(Pixel coordinate grounding data)

-------------------------

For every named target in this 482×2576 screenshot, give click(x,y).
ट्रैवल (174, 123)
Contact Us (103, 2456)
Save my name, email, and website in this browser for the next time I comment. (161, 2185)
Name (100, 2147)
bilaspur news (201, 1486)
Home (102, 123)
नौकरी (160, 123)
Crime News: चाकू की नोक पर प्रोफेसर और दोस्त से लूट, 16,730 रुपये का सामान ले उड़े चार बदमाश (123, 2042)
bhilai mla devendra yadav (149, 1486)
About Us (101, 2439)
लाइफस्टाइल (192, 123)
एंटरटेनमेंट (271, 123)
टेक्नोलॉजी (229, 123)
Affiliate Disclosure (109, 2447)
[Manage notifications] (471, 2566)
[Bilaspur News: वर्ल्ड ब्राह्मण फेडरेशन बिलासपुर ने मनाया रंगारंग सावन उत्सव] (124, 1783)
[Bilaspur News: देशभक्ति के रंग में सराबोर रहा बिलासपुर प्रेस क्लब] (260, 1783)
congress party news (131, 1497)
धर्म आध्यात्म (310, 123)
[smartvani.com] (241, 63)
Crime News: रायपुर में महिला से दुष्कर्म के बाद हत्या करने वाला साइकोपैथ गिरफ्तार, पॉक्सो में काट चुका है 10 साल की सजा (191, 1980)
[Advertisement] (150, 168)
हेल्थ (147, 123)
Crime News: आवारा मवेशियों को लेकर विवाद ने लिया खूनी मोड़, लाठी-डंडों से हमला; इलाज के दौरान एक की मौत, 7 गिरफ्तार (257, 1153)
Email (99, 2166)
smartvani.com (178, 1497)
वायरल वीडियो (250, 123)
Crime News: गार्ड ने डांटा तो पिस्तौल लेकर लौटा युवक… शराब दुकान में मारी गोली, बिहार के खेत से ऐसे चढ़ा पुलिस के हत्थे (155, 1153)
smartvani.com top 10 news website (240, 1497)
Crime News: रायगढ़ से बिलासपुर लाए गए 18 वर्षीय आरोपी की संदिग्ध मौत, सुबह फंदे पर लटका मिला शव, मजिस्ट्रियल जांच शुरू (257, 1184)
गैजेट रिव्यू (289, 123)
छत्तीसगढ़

-------------------------

- Requirement: Return, exactly as they stand, the lines from the start of the records above through the line with "नौकरी (160, 123)", both ends included, and no other lines.

- Reply to the exercise:
For every named target in this 482×2576 screenshot, give click(x,y).
ट्रैवल (174, 123)
Contact Us (103, 2456)
Save my name, email, and website in this browser for the next time I comment. (161, 2185)
Name (100, 2147)
bilaspur news (201, 1486)
Home (102, 123)
नौकरी (160, 123)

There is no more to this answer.